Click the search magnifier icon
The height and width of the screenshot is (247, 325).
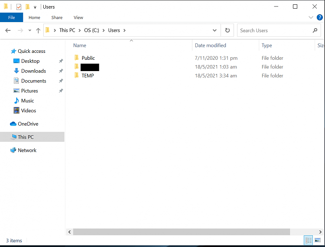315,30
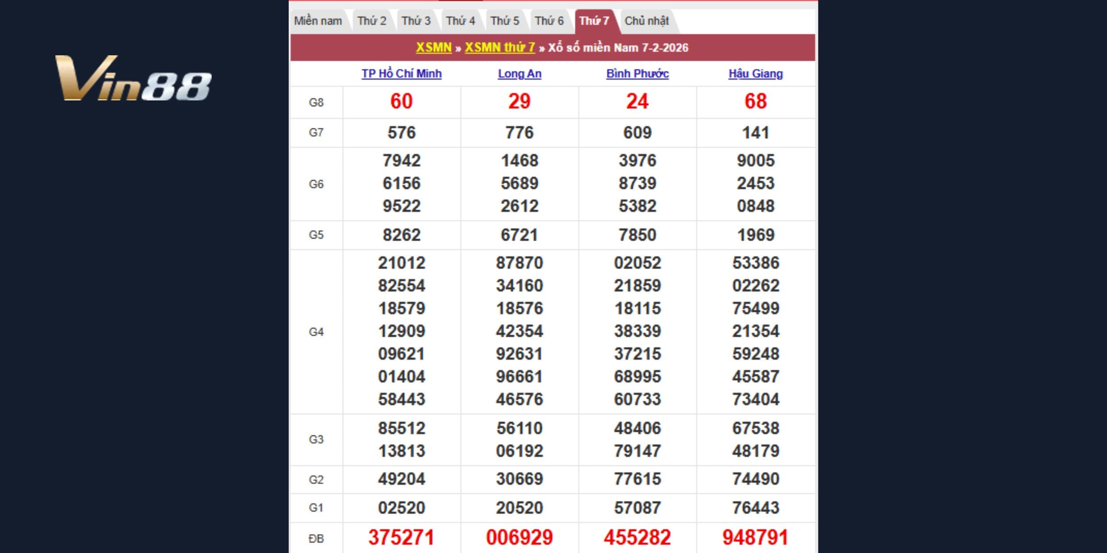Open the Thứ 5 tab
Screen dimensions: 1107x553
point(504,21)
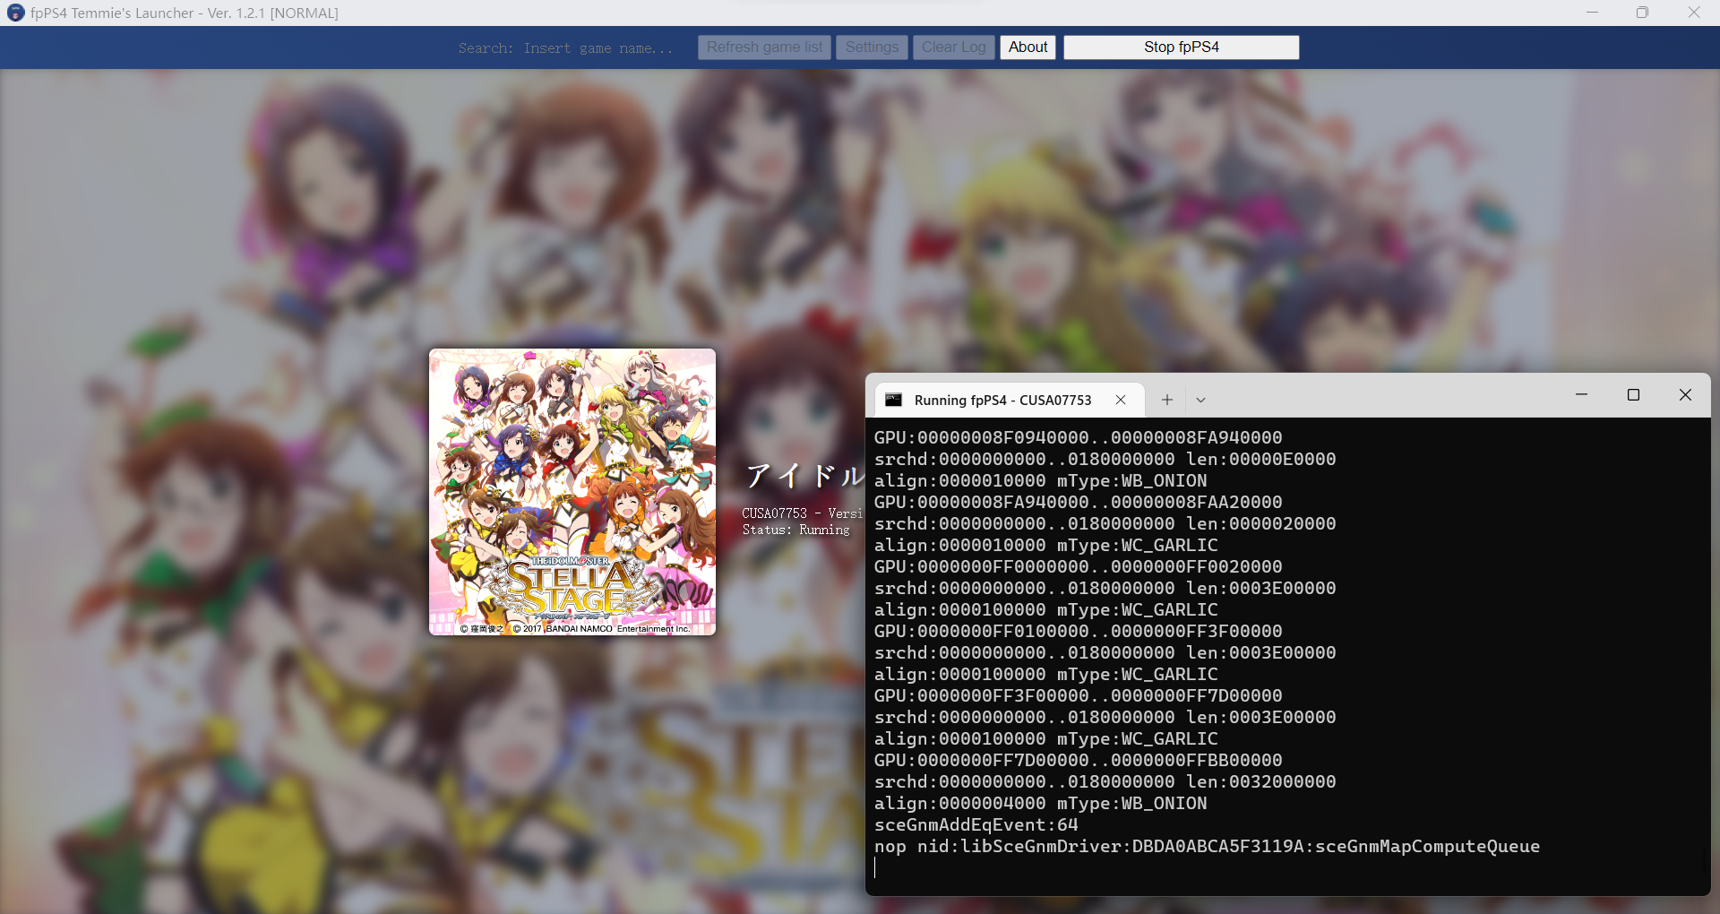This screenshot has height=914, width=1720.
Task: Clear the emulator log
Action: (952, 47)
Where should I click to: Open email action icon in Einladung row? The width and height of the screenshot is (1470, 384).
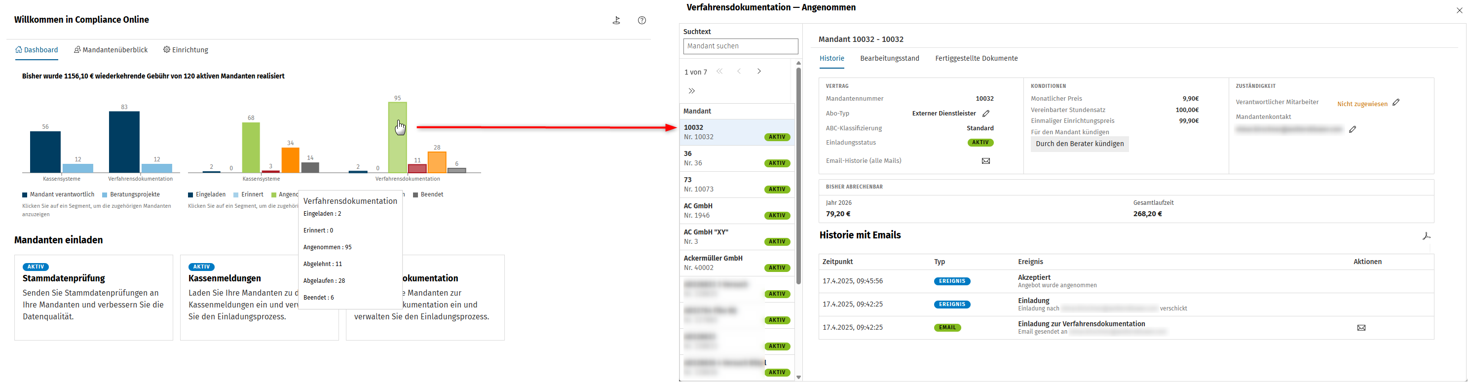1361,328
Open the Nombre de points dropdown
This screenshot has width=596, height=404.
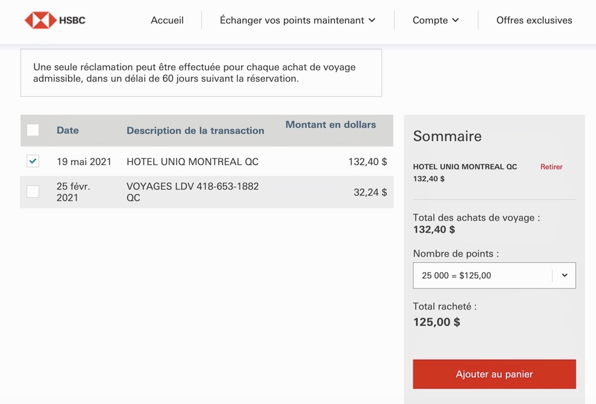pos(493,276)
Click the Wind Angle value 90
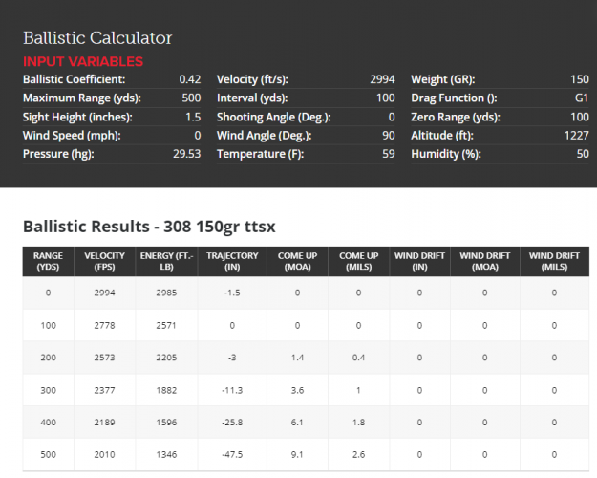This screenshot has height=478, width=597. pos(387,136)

• _YOUR OBJECTIVE_: Copy all of the items above word for word, leaving out the pictures.

• _RESPONSE BELOW_:
Click the search magnifier icon
The height and width of the screenshot is (247, 325).
315,30
Open the Thứ 5 tab
Screen dimensions: 1107x553
point(504,21)
This screenshot has height=914, width=1720.
Task: Clear the emulator log
Action: (952, 47)
Where should I click to: Open email action icon in Einladung row? The width and height of the screenshot is (1470, 384).
1361,328
Open the Nombre de points dropdown
This screenshot has width=596, height=404.
pos(493,276)
Click the Wind Angle value 90
This screenshot has height=478, width=597. pos(387,136)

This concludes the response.